(Data extracted from a collection)
--*--

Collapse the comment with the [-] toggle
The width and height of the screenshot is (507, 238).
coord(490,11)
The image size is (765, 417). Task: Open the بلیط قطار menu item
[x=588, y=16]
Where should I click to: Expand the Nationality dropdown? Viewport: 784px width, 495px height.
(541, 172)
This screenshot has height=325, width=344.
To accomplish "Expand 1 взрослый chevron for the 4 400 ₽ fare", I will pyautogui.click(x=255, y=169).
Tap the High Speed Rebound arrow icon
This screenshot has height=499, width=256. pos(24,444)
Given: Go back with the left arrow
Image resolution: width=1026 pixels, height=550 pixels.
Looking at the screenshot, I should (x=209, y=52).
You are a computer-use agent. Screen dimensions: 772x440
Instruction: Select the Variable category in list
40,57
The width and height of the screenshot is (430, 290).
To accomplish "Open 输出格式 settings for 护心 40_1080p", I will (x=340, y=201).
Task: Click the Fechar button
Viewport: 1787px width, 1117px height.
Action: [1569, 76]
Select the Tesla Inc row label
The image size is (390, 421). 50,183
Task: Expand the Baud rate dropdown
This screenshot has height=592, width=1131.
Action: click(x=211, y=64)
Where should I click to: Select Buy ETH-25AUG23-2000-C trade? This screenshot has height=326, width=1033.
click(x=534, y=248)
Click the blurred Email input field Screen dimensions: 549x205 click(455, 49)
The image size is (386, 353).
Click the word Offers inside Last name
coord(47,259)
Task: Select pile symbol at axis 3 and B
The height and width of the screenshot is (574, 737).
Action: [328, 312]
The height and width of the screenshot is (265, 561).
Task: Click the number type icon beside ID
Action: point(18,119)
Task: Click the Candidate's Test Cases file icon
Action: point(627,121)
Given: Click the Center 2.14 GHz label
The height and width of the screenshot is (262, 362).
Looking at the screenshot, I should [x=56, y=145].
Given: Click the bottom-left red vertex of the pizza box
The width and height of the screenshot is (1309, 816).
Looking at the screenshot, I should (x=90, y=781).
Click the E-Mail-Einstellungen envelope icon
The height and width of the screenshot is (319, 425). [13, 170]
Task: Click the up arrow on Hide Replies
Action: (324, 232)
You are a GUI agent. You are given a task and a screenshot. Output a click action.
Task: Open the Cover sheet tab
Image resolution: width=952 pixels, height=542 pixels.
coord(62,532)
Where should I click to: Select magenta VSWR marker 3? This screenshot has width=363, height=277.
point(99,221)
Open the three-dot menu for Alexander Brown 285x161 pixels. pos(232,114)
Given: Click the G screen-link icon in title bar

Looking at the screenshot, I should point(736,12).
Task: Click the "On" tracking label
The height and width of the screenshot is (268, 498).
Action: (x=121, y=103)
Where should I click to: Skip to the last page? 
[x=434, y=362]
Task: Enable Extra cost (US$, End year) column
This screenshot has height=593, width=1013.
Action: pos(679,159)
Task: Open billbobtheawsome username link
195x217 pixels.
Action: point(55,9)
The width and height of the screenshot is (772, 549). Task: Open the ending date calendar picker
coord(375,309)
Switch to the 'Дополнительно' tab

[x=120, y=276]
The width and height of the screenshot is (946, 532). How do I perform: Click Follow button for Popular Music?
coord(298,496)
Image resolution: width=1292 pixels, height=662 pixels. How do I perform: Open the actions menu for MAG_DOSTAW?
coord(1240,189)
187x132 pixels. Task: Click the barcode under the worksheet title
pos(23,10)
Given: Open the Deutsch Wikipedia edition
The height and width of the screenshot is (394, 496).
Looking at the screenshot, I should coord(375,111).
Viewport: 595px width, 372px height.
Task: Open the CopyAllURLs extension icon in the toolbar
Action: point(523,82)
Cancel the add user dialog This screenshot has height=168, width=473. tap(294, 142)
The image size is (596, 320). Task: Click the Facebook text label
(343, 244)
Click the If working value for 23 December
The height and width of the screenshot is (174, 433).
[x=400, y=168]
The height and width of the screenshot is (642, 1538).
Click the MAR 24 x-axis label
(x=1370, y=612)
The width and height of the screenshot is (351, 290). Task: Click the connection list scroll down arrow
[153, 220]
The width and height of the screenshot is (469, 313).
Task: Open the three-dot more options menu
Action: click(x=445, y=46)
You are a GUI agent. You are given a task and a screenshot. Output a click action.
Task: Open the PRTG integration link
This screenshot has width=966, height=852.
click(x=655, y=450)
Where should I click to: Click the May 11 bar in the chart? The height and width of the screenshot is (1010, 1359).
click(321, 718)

--*--

* **Work instruction**
Repeat back all entries verbatim.

* **Problem solution**
Collapse the comment with the [-] toggle
The width and height of the screenshot is (507, 238).
coord(490,11)
The image size is (765, 417). Task: Open the بلیط قطار menu item
[x=588, y=16]
Where should I click to: Expand the Nationality dropdown? Viewport: 784px width, 495px height.
(541, 172)
This screenshot has height=325, width=344.
To accomplish "Expand 1 взрослый chevron for the 4 400 ₽ fare", I will pyautogui.click(x=255, y=169).
Tap the High Speed Rebound arrow icon
This screenshot has height=499, width=256. pos(24,444)
Given: Go back with the left arrow
Image resolution: width=1026 pixels, height=550 pixels.
Looking at the screenshot, I should (x=209, y=52).
You are a computer-use agent. Screen dimensions: 772x440
Instruction: Select the Variable category in list
40,57
The width and height of the screenshot is (430, 290).
To accomplish "Open 输出格式 settings for 护心 40_1080p", I will (x=340, y=201).
Task: Click the Fechar button
Viewport: 1787px width, 1117px height.
Action: [1569, 76]
Select the Tesla Inc row label
The image size is (390, 421). 50,183
Task: Expand the Baud rate dropdown
This screenshot has height=592, width=1131.
Action: click(x=211, y=64)
Where should I click to: Select Buy ETH-25AUG23-2000-C trade? This screenshot has height=326, width=1033.
click(x=534, y=248)
Click the blurred Email input field Screen dimensions: 549x205 click(455, 49)
The image size is (386, 353).
Click the word Offers inside Last name
coord(47,259)
Task: Select pile symbol at axis 3 and B
The height and width of the screenshot is (574, 737).
Action: [328, 312]
The height and width of the screenshot is (265, 561).
Task: Click the number type icon beside ID
Action: point(18,119)
Task: Click the Candidate's Test Cases file icon
Action: point(627,121)
Given: Click the Center 2.14 GHz label
The height and width of the screenshot is (262, 362).
Looking at the screenshot, I should [x=56, y=145].
Given: Click the bottom-left red vertex of the pizza box
The width and height of the screenshot is (1309, 816).
Looking at the screenshot, I should (x=90, y=781).
Click the E-Mail-Einstellungen envelope icon
The height and width of the screenshot is (319, 425). [13, 170]
Task: Click the up arrow on Hide Replies
Action: (324, 232)
You are a GUI agent. You are given a task and a screenshot. Output a click action.
Task: Open the Cover sheet tab
Image resolution: width=952 pixels, height=542 pixels.
coord(62,532)
Where should I click to: Select magenta VSWR marker 3? This screenshot has width=363, height=277.
point(99,221)
Open the three-dot menu for Alexander Brown 285x161 pixels. pos(232,114)
Given: Click the G screen-link icon in title bar

Looking at the screenshot, I should point(736,12).
Task: Click the "On" tracking label
The height and width of the screenshot is (268, 498).
Action: (x=121, y=103)
Where should I click to: Skip to the last page? 
[x=434, y=362]
Task: Enable Extra cost (US$, End year) column
This screenshot has height=593, width=1013.
Action: pos(679,159)
Task: Open billbobtheawsome username link
195x217 pixels.
Action: point(55,9)
The width and height of the screenshot is (772, 549). Task: Open the ending date calendar picker
coord(375,309)
Switch to the 'Дополнительно' tab

[x=120, y=276]
The width and height of the screenshot is (946, 532). How do I perform: Click Follow button for Popular Music?
coord(298,496)
Image resolution: width=1292 pixels, height=662 pixels. How do I perform: Open the actions menu for MAG_DOSTAW?
coord(1240,189)
187x132 pixels. Task: Click the barcode under the worksheet title
pos(23,10)
Given: Open the Deutsch Wikipedia edition
The height and width of the screenshot is (394, 496).
Looking at the screenshot, I should coord(375,111).
Viewport: 595px width, 372px height.
Task: Open the CopyAllURLs extension icon in the toolbar
Action: point(523,82)
Cancel the add user dialog This screenshot has height=168, width=473. tap(294, 142)
The image size is (596, 320). Task: Click the Facebook text label
(343, 244)
Click the If working value for 23 December
The height and width of the screenshot is (174, 433).
[x=400, y=168]
The height and width of the screenshot is (642, 1538).
Click the MAR 24 x-axis label
(x=1370, y=612)
The width and height of the screenshot is (351, 290). Task: Click the connection list scroll down arrow
[153, 220]
The width and height of the screenshot is (469, 313).
Task: Open the three-dot more options menu
Action: click(x=445, y=46)
You are a GUI agent. You are given a task and a screenshot. Output a click action.
Task: Open the PRTG integration link
This screenshot has width=966, height=852.
click(x=655, y=450)
Where should I click to: Click the May 11 bar in the chart? The height and width of the screenshot is (1010, 1359).
click(321, 718)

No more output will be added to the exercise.